Le poitrail de la bête avait cessé de se soulever et de s’abaisser au rythme lent de sa respiration agonisante. Il était déjà parti, et lorsque Heliven posa le front contre le flanc de l’étalon, elle senti la froide emprise de la mort le nimber comme un voile de soie. La chaleur du corps s’évaporant dans la quiétude de cette nuit silencieuse. Angron, lui, ne versa aucune larme, malgré sa profonde tristesse, laissant les pleurs résider dans les ruines de Deepweek, n’accordant à sa noble monture qu’une prière silencieuse. La jeune femme se contenta de garder le front contre le poitrail au pelage sanguinolent, la bouche entrouverte laissant échapper une note sourde ; une litanie animale échappant à la compréhension des hommes.


Le Chevalier leva lentement les yeux vers les branches qui ballotaient dans la brise nocturne, laissant porter son regard par-delà le feuillage émeraude. L’absence de lune semblait faire briller les étoiles avec encore plus d’intensité, formant de longues trainées pâles sur cette toile de ténèbres. Toute la Lumière de l’univers semblait s’écouler le long de ses ruisseaux lointains, suivant les flux et les reflux invisibles du temps.


Une rivière d’argent, millénaire et irréelle.
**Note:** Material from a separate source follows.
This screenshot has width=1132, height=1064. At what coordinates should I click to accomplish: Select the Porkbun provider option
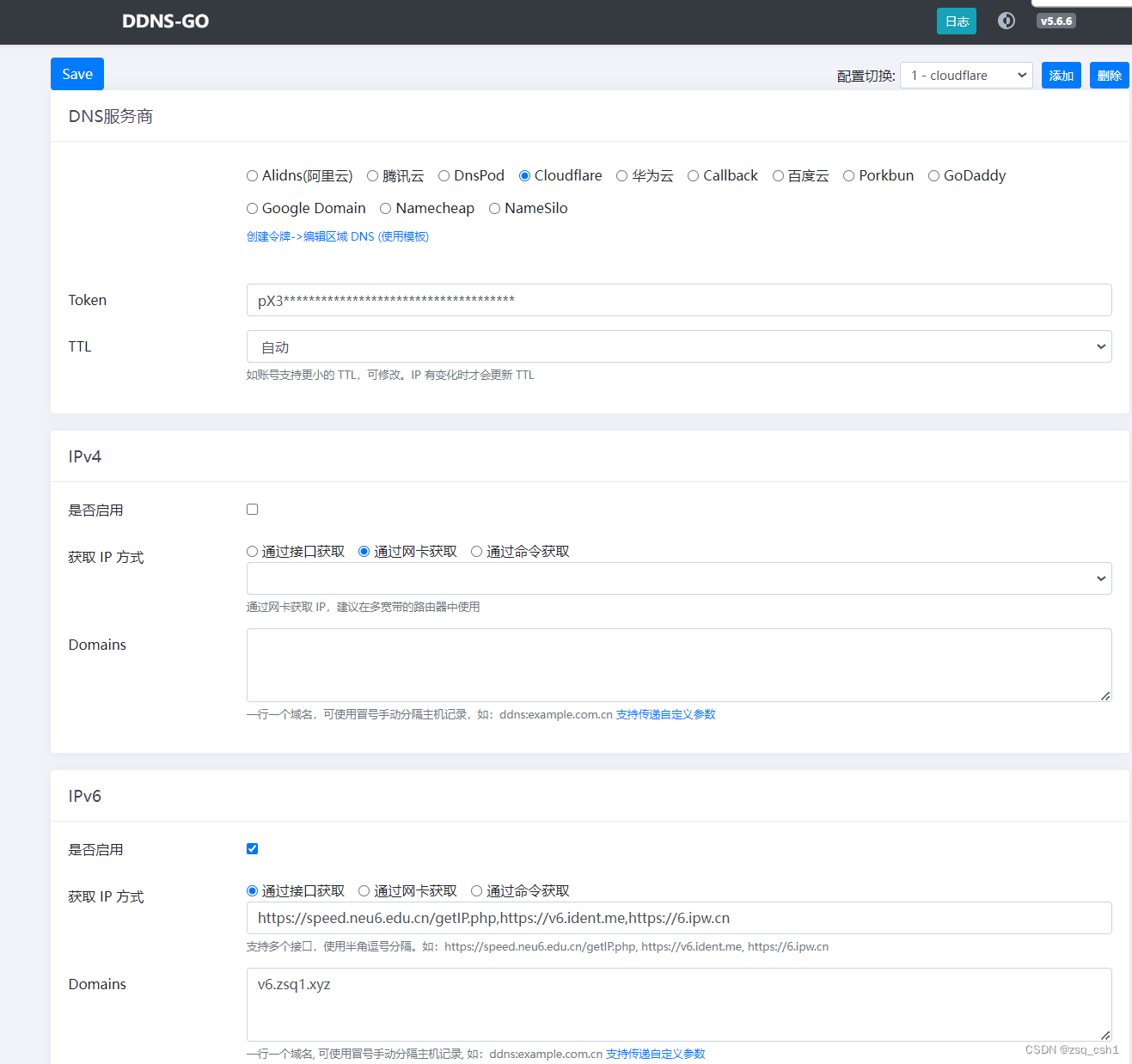pyautogui.click(x=848, y=175)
Une perfection si véritable qu’Angron sentit ses yeux lui bruler, marquant ces rétines de cette image sacrée.



Et virent les larmes.





** *** *** ***


II




Angron manqua de déraper sur une pierre couverte de mousse, se rattrapant de justesse au bras tendu de la jeune femme. Elle lui sourit, et s’élança à nouveau parmi les pierres ; agile et leste. Le Chevalier tentait vainement de suivre le rythme, mesurant chacun de ses pas. Si son armure était sur le champ de bataille bien souvent l’unique chose le séparant de la mort, elle pouvait ici précipiter sa chute vers une mort certaine en contrebas des rochers.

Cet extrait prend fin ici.